Onze concerts en moins de quarante-huit heures! Et je n’ai vu que la moitié du festival! Le Festival International de Musique Actuelle de Victoriaville offre des billets individuels mais tout le monde sait que les die hards ont besoin de la totale. C’était la huitière édition à laquelle j’assistais et ce fut une édition bien mémorable grâce à quelques concerts en particulier. Les dernières années avait une qualité peut-être un peu plus en dents de scie mais cette édition fut plus consistante, pour le plus grand bonheur des festivaliers, bien sûr.

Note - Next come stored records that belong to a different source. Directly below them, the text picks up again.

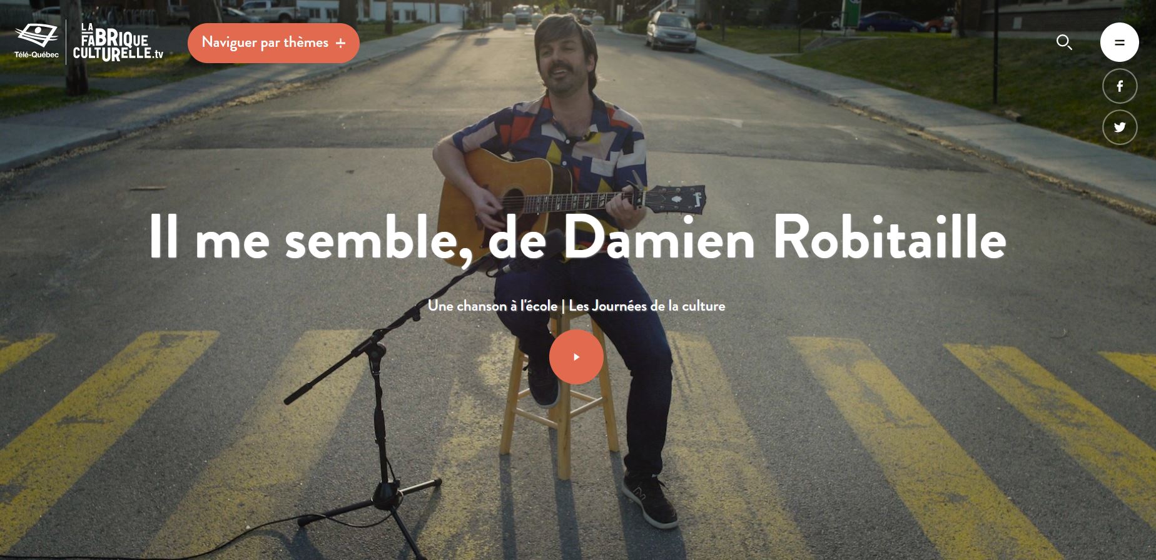This screenshot has height=560, width=1156.
Task: Expand the Naviguer par thèmes menu
Action: pyautogui.click(x=273, y=43)
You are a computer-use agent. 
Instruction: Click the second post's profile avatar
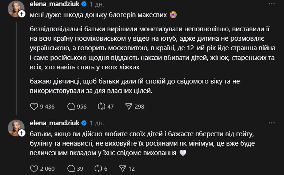[15, 127]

Arrivé en trombe à 13h pile le samedi le 20 mai, j’ai commencé la journée comme tout le monde à l’église Saint-Christophe d’Arthabaska en compagnie du quatuor new-yorkais Battle Trance. Nouveaux chouchous de la scène expérimentale américaine un peu plus “high brow” et distribué pas mal partout par le label NNA Tapes, Battle Trance est un projet mené par le saxophoniste et compositeur Travis Laplante. Battle Trance est un nouvel ajout dans le monde des quatuors de saxophones, joignant des ensembles qui n’ont plus à faire leur nom comme le World Saxophone Quartet, le ROVA ou encore le quatuor québécois Quasar. Choix surprenant, Laplante a choisi d’écrire pour quatre saxophones ténors plutôt que de travailler avec le soprano, l’alto et le baryton comme la plupart des quatuors de sax. Battle Trance a interprété un long morceau continu qui a bien évidemment été marqué par l’acoustique particulière de la gigantesque église, donnant bien de l’écho au quatuor. Ce que le groupe a gagné en volume il a par contre définitivement perdu en clarté. J’ai apprécié les moments où les quatre instrumentistes de Battle Trance se séparaient pour bâtir un mur de son formé de trajectoires distinctes et il n’y a pas à dire, ceux-ci ont couvert bien du terrain en ce qui concerne les techniques étendues pour instruments à anche. Les passages plus mélodieux avaient un petit quelque chose de syrupeux qui m’a moins plu, moi qui a pourtant une place dans mon coeur pour les Gato Barbieri de ce monde. Battle Trance a un attrait indéniable pour les fans de musique expérimentale qui recherchent une beauté et des mélodies, ce qui n’a rien de mal en soi. Mais ses mélodies gagneraient à être plus raffinées.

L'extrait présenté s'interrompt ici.